Porque, na verdade, o blues é difícil de explicar.

E esta é justamente a sua magia.

9 comentários:

Unknown disse...

Muito bem lembrada a raiz do Rock!

Varotto disse...

Você esqueceu da trigésima música de Robert Johnson. Aquela que o Karate Kid e o Willie Brown foram buscar e até tiveram de duelar com um servo do tinhoso, que era a cara do Steve Vai, no caminho!

Peraí... Isso aconteceu de verdade?

Cara, eu tenho de parar de assistir a TV de madrugada...

P.S.: Assistam a "A Encruzilhada" (Crossroads, 1986).

Varotto disse...

Em relação ao "Terapia", confesso que essa coisa da página semanal me deixa meio angustiado.

Eu tinha a intenção de esperar acabar para poder ler tudo de uma vez, mas não resisti. Mas, mesmo assim, eu deixo acumular umas semanas para ler.

Naquela página em que aparecem os quadros na parede, que você citou, fiquei feliz por possuir, e ter consumido, quase tudo que aparece ali: discos, livros, DVDs... Até um quadro com aquela foto do J.L. Hooker eu já tive na parede.

Varotto disse...

Mais uma: já que falei do filme Crossroads, mais uma boa citação sobre o Blues de Willie Brown, personagem de Joe Seneca:

"Blues ain't nothin' but a good man feelin' bad."

Trauti Lang disse...

Blues é um som que me encanta, mas - como eu disse já em outro comentário - não conheço muito. Ainda. Graças ao seu post vou passar a noite revirando músicas! Só não vou ouvir o Robert Johnson porque sou cagona. Falo mesmo.

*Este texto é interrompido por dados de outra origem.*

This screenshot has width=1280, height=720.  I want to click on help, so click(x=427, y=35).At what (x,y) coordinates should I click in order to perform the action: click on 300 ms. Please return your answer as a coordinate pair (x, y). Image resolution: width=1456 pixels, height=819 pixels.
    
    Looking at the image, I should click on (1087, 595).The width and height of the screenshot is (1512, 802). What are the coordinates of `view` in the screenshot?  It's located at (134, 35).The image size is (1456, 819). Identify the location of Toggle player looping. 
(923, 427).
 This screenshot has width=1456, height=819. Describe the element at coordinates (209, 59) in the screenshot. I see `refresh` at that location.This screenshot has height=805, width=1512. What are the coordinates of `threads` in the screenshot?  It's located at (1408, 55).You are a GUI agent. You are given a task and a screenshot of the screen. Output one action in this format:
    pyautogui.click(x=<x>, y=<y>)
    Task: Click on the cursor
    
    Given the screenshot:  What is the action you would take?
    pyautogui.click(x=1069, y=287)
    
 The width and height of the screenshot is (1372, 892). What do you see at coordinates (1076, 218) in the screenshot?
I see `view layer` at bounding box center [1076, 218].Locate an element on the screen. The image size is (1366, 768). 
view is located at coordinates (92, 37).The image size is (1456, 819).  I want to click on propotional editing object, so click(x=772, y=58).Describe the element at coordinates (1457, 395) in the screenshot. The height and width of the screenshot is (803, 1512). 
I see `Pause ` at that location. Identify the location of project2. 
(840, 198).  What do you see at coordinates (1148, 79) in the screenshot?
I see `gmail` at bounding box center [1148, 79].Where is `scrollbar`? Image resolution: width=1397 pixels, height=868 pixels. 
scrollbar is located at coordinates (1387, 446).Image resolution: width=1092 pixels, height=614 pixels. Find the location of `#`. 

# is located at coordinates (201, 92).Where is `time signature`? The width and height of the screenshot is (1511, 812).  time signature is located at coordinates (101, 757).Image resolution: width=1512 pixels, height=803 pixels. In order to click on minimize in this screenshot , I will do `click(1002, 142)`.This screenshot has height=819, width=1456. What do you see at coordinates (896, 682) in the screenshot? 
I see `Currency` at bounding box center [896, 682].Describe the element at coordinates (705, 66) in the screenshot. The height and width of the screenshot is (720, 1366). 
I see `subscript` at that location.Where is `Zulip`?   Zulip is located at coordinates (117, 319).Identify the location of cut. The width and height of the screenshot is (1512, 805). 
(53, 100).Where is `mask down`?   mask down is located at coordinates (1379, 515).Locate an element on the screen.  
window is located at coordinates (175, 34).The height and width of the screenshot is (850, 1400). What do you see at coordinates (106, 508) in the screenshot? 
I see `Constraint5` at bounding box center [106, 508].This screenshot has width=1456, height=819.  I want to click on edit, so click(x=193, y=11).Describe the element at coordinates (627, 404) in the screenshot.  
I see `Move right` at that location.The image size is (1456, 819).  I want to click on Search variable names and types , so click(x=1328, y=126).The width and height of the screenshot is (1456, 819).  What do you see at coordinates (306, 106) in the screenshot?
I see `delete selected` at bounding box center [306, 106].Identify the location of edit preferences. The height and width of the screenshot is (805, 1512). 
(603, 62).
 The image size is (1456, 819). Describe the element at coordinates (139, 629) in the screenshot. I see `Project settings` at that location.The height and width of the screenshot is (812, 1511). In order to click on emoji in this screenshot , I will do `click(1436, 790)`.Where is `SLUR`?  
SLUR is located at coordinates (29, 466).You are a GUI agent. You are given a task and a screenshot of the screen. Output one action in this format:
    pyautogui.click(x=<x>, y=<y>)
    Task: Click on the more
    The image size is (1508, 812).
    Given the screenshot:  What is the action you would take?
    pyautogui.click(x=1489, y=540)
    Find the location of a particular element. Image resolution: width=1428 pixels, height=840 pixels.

Mas e o blues hoje? Como ele anda? Meio manco como todos os outros tipos de música? :/

Nelson disse...

Nos tempos em que eu estudava música, meu professor disse em uma aula de harmonia: "o Mozart Mello diz que é bom não teorizar muito o blues". Mozart Mello, pra quem não sabe, é um dos maiores professores, guitarristas e "entendedores" de harmonia avançada do Brasil, reconhecido mundialmente e tudo mais. Se ele diz que é melhor não pensar muito no assunto, eu acredito, rs.

Além do perfil sentimental do blues, mesmo musicalmente ele é um inferno de se entender, justamente por ser 99% improvisado e simples, o que dá a oportunidade do músico viajar e tocar sem pensar muito em regras, teorias e encadeamentos. Quem toca algum instrumento sabe: no blues se sente, nunca se pensa.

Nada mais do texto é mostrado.